The Jing Guang Centre (, an abbreviation for "Beijing-Guangzhou Centre") is a  skyscraper in Beijing CBD which was top of the List of tallest buildings in Beijing from 1989 to 2006.

The Jing Guang Centre was also the tallest building in mainland China from completion in 1989 until 1996, when King Tower in Shanghai and Shenzhen's Shun Hing Square were completed.

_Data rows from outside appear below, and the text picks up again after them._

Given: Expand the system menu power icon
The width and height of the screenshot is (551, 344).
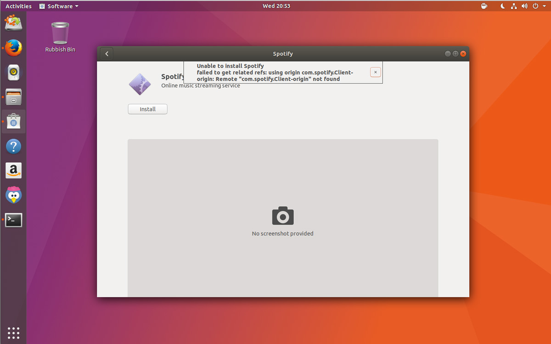Looking at the screenshot, I should (x=537, y=6).
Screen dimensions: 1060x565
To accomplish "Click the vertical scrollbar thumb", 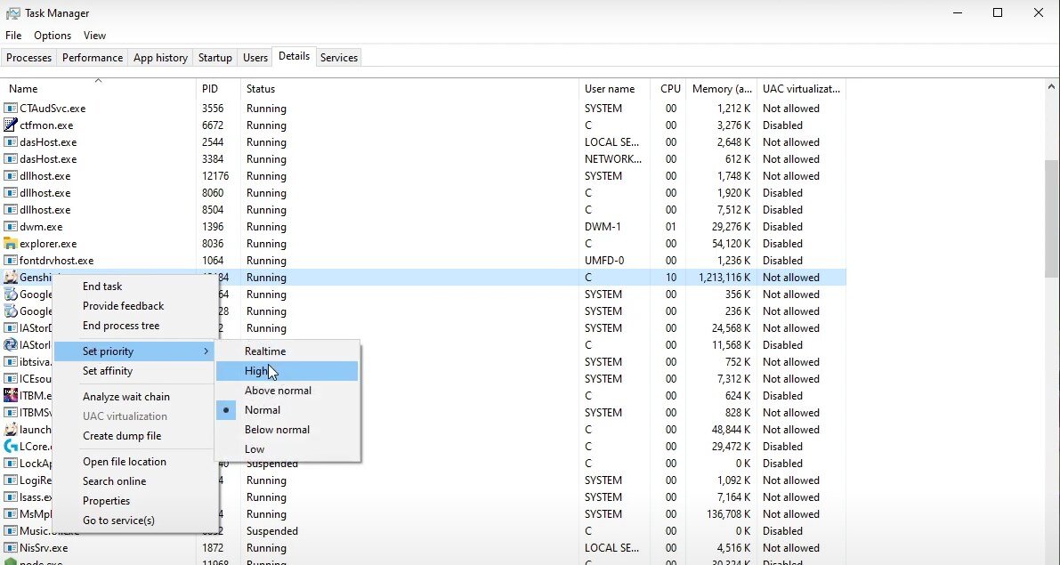I will 1051,218.
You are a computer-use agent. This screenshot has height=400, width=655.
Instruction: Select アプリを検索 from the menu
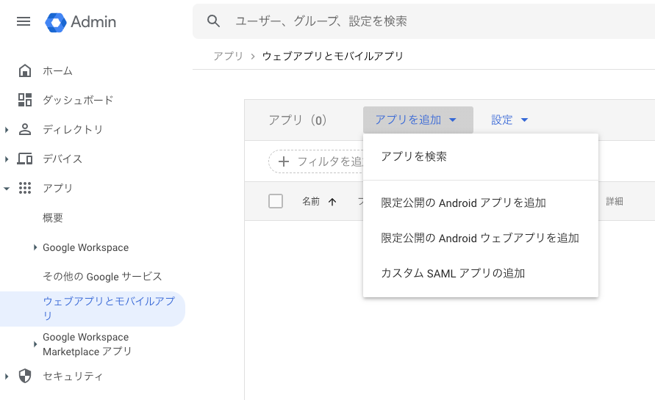pos(414,156)
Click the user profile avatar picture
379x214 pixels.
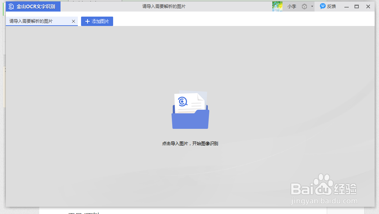277,6
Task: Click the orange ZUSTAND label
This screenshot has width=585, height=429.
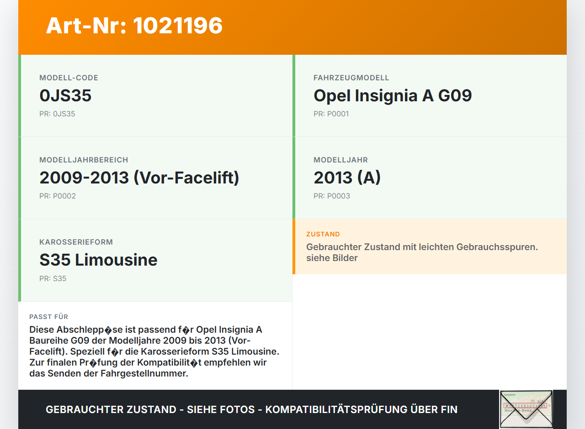Action: pyautogui.click(x=323, y=234)
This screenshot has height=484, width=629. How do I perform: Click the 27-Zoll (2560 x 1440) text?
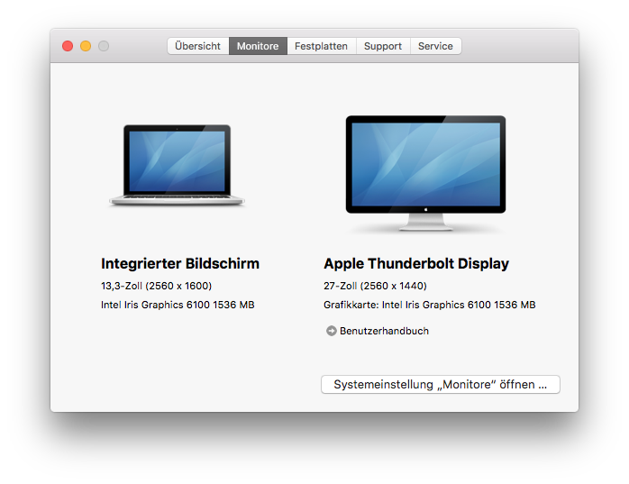[x=375, y=286]
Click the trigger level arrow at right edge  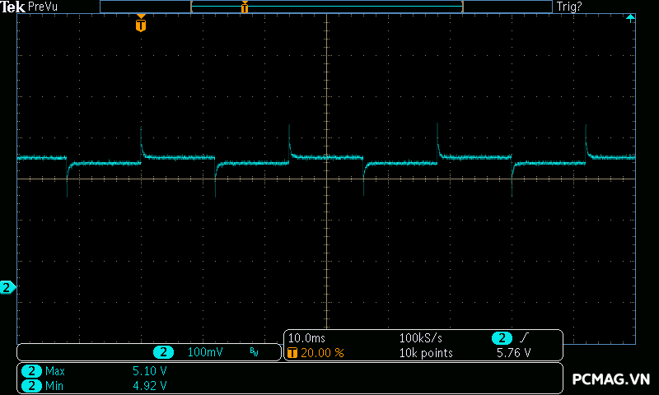point(630,18)
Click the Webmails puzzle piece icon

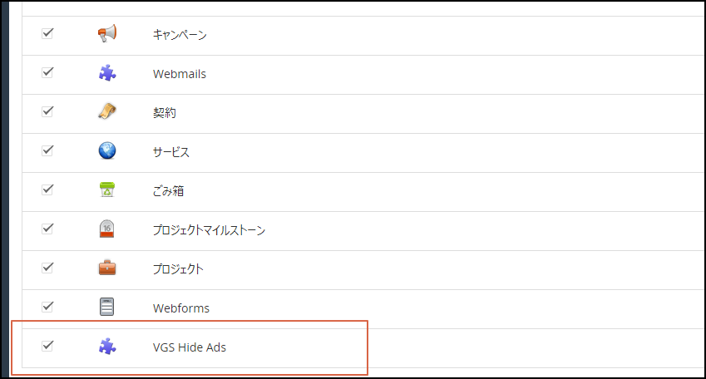pyautogui.click(x=106, y=73)
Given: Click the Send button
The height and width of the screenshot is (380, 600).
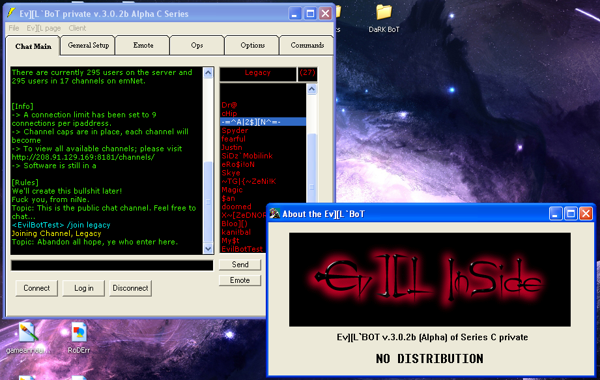Looking at the screenshot, I should tap(240, 265).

The main tower is composed of 3 parts: hotel, offices and condominium, with a side building of additional office space on the northern side.

Rosewood Beijing Hotel
The hotel section of the centre was originally the Jing Guang New World Hotel Beijing (). The hotel was closed and refurbished in 2012–2013 to become the Rosewood Beijing Hotel. As of 2018 Rosewood Beijing was still owned by listed company New World Development, but managed by private company Rosewood Hotel Group. Rosewood Hotel Group owns both Rosewood Hotels & Resorts and New World brands.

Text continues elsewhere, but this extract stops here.